I want to make a few brief remarks. I'll speak in more detail when we get to the in-detail stage, where I will have a number of amendments to move, and at that point I will seek leave to move them together. We will be seeking a division if the government opposes those amendments. We won't seek a division on the second-reading amendment itself, but we will on the amendments in detail. There is an intention to make sure that we are well-through this debate and it has all been concluded before we reach question time today.
We shouldn't be in a situation where we are in a rush. We're in a situation where we're in a rush because the government received the Respect@Work report on 5 March last year and did nothing. It's a report about whether half the Australian population were receiving respect at work. From March last year, when the report was tabled by the then Attorney-General, the government did nothing. We then received a response on 8 April this year, more than a year after the report had been tabled. Labor's position has been simple: we want to see all 55 recommendations adopted. That's our position. The government spent that year deciding to not implement all 55 recommendations. Not all of those recommendations are legislative, but the ones that are will be subject to the amendments that are moved in detail later today. At that point, the question will be very clear. If you support implementing the Respect@Work report you will vote for those amendments then.
But people will not be able to evade the question in the way they evade questions in media conferences, because these amendments have a real impact.
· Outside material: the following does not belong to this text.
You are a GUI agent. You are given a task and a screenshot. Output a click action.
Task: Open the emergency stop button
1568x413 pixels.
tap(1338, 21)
The National Foundation for Australian Women really said it all in their submission to the Senate inquiry:
The government has declined to act on Respect@Work recommendations 15, 17, 18, 19, 23, 25, 26, 28, 35 and 39, in some cases by ignoring them and in others by calling for further consideration at some unspecified future time.
Labor's amendments that will be moved later today deal with the express prohibition of sexual harassment and sex based harassment in the Fair Work Act; deal with a new complaints process in the Fair Work Act to be able to deal with sexual harassment and sex based harassment claims; and add a 'stop sex based harassment order' in the Fair Work Act which, it has been made clear, would give the Fair Work Commission that power. We will also move, yet again, for 10 days paid family and domestic violence leave—the government's refusal to agree to that I still find extraordinary. We will also deal with the narrow definition of work in association with a 'stop sexual harassment order'.
I won't go through all the different examples of the failings of the government with respect to the legislation that's in front of us, but just let me deal with one key failing, which is the positive duty on employers. Where there were recommendations that were making sure we could fire people more easily, they made sure they made those legislative changes. We will support them. But where there was a recommendation to put a positive duty on employers that was ignored by the government. If you don't put a positive duty on employers to take reasonable steps to prevent sexual harassment happening in the first place, what do you think will happen? What do you think the outcome will be? If you want to avoid that outcome, then put forward the positive duty on employers. I'll leave it to the member for Sydney to put forward the principal objections and principles from the opposition in her speech shortly. I simply say that the legislation in front of us will be supported. Labor clearly supports the implementation of all 55 recommendations. The government has between now and around one o'clock to decide whether they will do the same.